** Begin DATASET **

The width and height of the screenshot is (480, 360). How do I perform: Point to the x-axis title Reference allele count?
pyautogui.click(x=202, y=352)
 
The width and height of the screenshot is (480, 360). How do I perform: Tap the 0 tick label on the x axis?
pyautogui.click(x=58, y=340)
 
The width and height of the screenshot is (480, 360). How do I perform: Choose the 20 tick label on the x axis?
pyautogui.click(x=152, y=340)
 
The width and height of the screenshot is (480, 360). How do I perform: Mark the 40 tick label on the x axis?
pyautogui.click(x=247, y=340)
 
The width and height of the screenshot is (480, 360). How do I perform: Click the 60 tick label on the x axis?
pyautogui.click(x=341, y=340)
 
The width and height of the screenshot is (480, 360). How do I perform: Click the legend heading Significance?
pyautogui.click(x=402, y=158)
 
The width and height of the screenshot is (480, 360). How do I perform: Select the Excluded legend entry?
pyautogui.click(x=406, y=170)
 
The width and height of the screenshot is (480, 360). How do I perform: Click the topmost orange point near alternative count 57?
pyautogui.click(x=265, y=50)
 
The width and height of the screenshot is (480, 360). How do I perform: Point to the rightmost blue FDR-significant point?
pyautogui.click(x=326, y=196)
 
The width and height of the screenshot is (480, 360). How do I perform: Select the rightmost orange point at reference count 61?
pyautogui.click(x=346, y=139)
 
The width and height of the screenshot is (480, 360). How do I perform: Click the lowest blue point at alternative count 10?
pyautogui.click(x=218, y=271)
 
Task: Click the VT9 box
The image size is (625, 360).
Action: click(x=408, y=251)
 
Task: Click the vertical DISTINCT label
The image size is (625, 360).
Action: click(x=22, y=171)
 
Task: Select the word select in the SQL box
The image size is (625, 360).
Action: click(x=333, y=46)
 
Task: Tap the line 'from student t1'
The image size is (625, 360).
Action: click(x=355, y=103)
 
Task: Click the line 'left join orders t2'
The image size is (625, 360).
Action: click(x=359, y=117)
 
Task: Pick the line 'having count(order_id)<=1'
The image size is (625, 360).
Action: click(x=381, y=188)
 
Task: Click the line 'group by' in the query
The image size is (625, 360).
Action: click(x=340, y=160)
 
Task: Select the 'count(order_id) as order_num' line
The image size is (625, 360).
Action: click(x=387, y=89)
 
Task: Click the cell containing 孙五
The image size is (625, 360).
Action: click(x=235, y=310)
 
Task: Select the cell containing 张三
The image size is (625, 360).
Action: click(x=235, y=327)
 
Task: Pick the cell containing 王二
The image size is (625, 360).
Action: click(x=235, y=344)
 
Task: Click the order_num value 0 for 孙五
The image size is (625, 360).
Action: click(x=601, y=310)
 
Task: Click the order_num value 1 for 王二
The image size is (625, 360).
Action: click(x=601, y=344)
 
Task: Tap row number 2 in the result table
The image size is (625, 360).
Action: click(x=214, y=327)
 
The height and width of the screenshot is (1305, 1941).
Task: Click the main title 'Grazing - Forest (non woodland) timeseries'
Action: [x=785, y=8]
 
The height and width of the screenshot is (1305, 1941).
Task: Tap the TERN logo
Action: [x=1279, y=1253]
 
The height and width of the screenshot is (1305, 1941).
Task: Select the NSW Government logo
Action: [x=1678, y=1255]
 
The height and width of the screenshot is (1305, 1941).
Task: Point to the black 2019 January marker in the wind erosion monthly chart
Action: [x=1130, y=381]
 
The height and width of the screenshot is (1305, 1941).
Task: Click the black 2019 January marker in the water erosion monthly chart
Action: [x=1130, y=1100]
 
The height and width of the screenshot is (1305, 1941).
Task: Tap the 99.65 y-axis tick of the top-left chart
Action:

** End DATASET **

• STATED TASK:
Filter the entries above, copying out only the lines that contain the word "monthly". Treat uppercase and lowercase letters as different.

• FULL SOLUTION:
Task: Point to the black 2019 January marker in the wind erosion monthly chart
Task: Click the black 2019 January marker in the water erosion monthly chart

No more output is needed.